Perhaps the most interesting, but least talked-about topic at the Combine is why the players aren’t paid to attend. The much-anticipated 2015 NFL Combine, featuring quarterbacks Jameis Winston and Marcus Mariota, reeled in monster TV ratings, up 91% from 2014. The players don’t see a dime of the revenue from the event, which blurs the line between professional audition and made-for-television theater. They don’t receive any of it in college football, either, but one day soon, hopefully, that will be discussed. [UPDATE: While 2016 TV ratings for the Combine were way down from 2015, they were still up from 2014.]

Given the hype of Pro Days, and the exhaustive interview process leading up to the April 28th draft, teams will have ample opportunities to eye the players up close and spend time with them. We’ve had years where marquee players don’t want to hurt their value at the Combine, so they don’t run (Laquon Treadwell) or throw (Derek Carr) or run and throw (Teddy Bridgewater), but how close are we to a player simply skipping the Combine, and waiting to speak with prospective employers in a more comfortable setting?

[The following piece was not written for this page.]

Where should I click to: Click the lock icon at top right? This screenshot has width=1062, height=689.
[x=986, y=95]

“For [a player like] me, it means too much,” Arkansas QB Brandon Allen told me. “I may not be one of the Top 5 QBs or whatever in a lot of people’s heads, but coming out and showing what I can do, I think it’ll help me. This is going to be a big help to my draft stock.”

I’m not buying that. For the 23-year old Allen, why would throwing against air one afternoon in a dome mean more than a spectacular body of work at Arkansas? His tape against an above-average Ole Miss defense (33-for-45, 442 yards, six TDs), and against Mississippi State (seven TDs, 406 yards) is far more valuable to teams who are interested in him. And let’s not forget his four subpar (I’m being generous) performances against Alabama.

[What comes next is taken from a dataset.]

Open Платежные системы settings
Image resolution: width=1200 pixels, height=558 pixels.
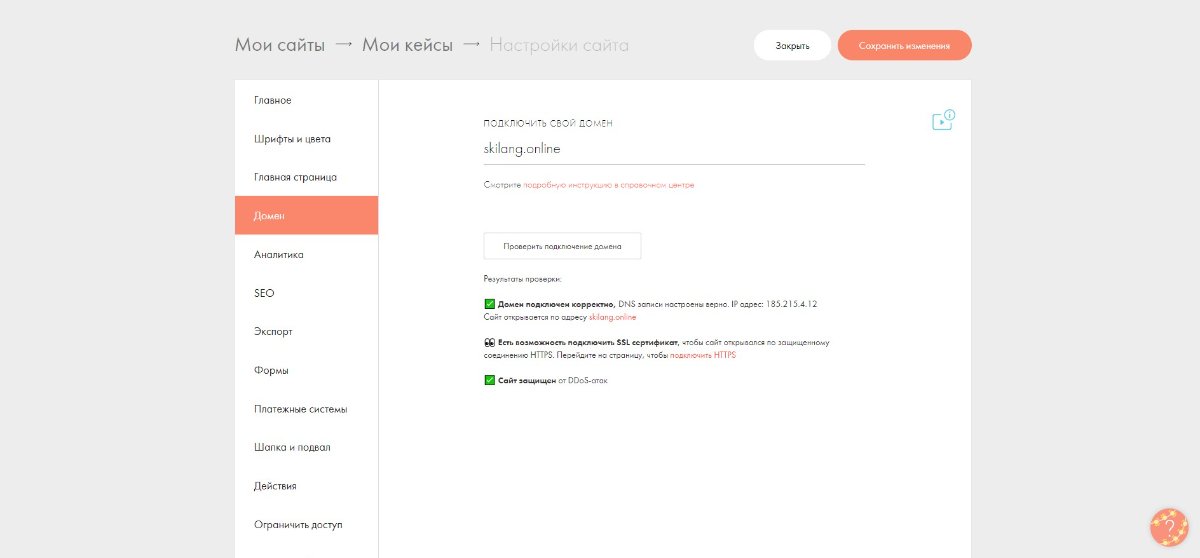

Would his congenial personality win someone over during an interview? Maybe. But even before Allen threw at the Combine, I had a team tell me that they had Allen ahead of Christian Hackenberg on their board. At the Combine, two more teams told me that.

So going to bed at midnight – as UCLA’s Perkins did – and getting woken up at 4 am for a drug test, and later getting herded to breakfast, then maybe meeting with teams and then the media (or vice versa) with time for a quick bite, is all of this worth it?

“Being around all these greats, it’s such a blessing, it’s so cool,” Stanford receiver Devon Cajuste told me, his eyes popping with excitement. “The fact that I’m here, one out of 332 people, you know how many other kids could have been selected? I’m one of 43 receivers? I’ll do whatever you guys need me to do. Whatever. I’m going to get drafted and get paid. All this hard work I’m putting in now, I’ll get paid later. It comes with the process.”

The process was on the lips of nearly every player I spoke to this week. It almost sounded as if their agents had drilled it into them, repeatedly, or perhaps a new NFL reality show was coming called ‘The Process’ and the draft class was tasked with marketing it.

Keith Marshall, the Georgia running back who ran the fastest 40 at the Combine, turned his early-morning drug test into an opportunity. “I didn’t go back to sleep, I went to see my trainers and got some extra work in,” he told me. “We don’t have much free time, so I just did some MAT [muscle activation] to be ready to go.”

Marshall was a tremendous talent in high school, suffered an ACL injury at Georgia and was upstaged by Todd Gurley and Nick Chubb. But if the ‘extra work’ helped a smidge to get to the 4.31, the payoff could be enormous: No running back who has run a 4.31 or faster has been drafted lower than the 4th round since 2000.

Most positions at this year’s draft have clear-cut #1 players. Ask 20 scouts who the best offensive lineman is and 20 will say Laremy Tunsil of Ole Miss. At running back, 20 of 20 would say Ezekiel Elliott. You go down the list – defensive back (Jalen Ramsey), tight end (Hunter Henry) and defensive end (Joey Bosa) – and you hear the same thing. Then, you get to QB, and opinions are all over the place.

I bumped into football’s #1 QB guru, George Whitfield, Wednesday night. He’d coached the likes of Andrew Luck, Cam Newton and Jameis Winston in recent years, and I knew he was working with Michigan State’s Connor Cook. The first question I asked him was about the negative leadership/personality aura that has clung to Cook like an albatross for the last six weeks.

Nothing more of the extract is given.